Lloyd Carr retires from U-M

After 30 years of distinguished service to U-M, associate athletic director and former head football coach Lloyd Carr will officially retire from the athletic department on Sept. 1.

“I am thankful for the wonderful opportunity to assist two great coaches here in Bo Schembechler and Gary Moeller and I will always appreciate Joe Roberson’s decision to name me the head coach in 1995,” Carr says. “I am also appreciative for those I worked with and for all the great friendships I have developed.

File photo,
U-M Photo Services.

“Most of all, I am thankful for the young men I coached and for all the memories I have from my time at Michigan.”

Carr’s accomplishments off the field can be measured by his success as a fundraiser for many charitable causes, including his role as co-chair for the campaign to build a new C.S. Mott Children’s Hospital and Von Voigtlander Women’s Hospital, which will open in the fall of 2011. He will remain active in fundraising and keep his position as co-chair for the fundraising effort for the hospitals. He has also aided both the athletic department and the university as a highly sought-after speaker, serving on special committees, and providing helpful advice and mentoring to coaches and staff.

“Lloyd Carr’s legacy is an impressive and important part of Michigan’s rich history and tradition of excellence in football,” President Mary Sue Coleman says. “He has served the university as well through his advocacy and passion for a number of philanthropic causes. We are grateful for his long and successful service and wish him well in retirement.”

“I have known Lloyd since he came to Michigan as an assistant coach,” says Dave Brandon, director of Intercollegiate Athletics. “Coach Carr is a man of integrity. I admire and appreciate his love for all of our student-athletes and his many contributions to not only our university, but his work on behalf of numerous charitable causes throughout the State of Michigan.”

Carr is retiring after two-and-one-half years as an associate athletic director, but his accomplishments as U-M’s 17th head football coach will be an enduring memory.

Following the 2008 Capital One Bowl, Carr retired as U-M football coach with an overall record of 122-40 (81-23 Big Ten), a national championship and five Big Ten Conference titles. He is one of only three U-M coaches to win more than 100 games, an achievement only surpassed by Schembechler and Fielding H. Yost.

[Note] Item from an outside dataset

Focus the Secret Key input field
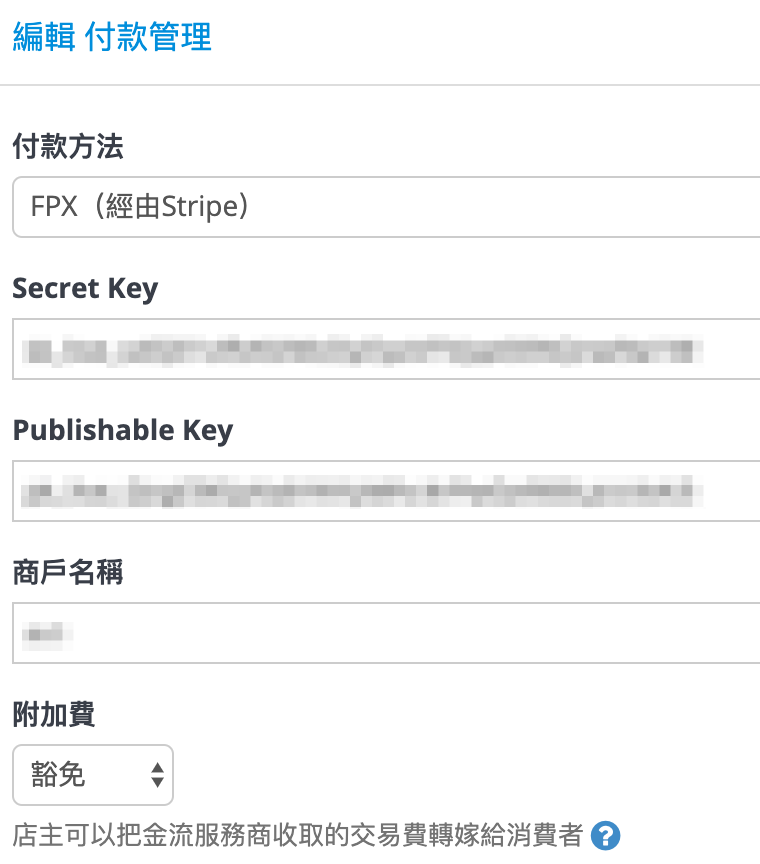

He is the only coach to have taken Michigan teams to a bowl game in each year he served as head coach and he is the fifth head football coach to lead Michigan to a national title (1997).

Carr became the second Big Ten coach to post an undefeated regular season record during his third year of head coaching. He also wrote himself into the NCAA record books, becoming just the seventh coach in NCAA history to have reached 29 wins in three seasons of coaching.

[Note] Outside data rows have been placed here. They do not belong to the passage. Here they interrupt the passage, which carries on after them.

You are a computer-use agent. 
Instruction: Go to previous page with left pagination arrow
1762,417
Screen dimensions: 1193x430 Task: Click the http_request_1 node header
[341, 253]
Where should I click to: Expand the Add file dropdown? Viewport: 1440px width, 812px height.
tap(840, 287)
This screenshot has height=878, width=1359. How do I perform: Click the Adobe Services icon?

Carr also has been active in support of women’s athletics, endowing a women’s athletics scholarship that is presented annually to a U-M female student-athlete. He initiated the Women’s Football Academy and U-M Men’s Fantasy Football Experience, which donate all proceeds to the Comprehensive Cancer Center through the establishment of the Coach Carr Cancer Fund in 1998 in memory of his mother, Pauline, who died of breast cancer.

In the past, he also worked with Special Olympics, served on the NCAA Rules Committee and was a member of the American Football Coaches Association Board of Trustees. He annually hosts the Hall of Fame football camp in his hometown of Riverview, Mich. He was also given the Philip Hart Public Service Award from the Michigan Women’s Studies Association and the Dodge National Athletic Lifetime Achievement Award.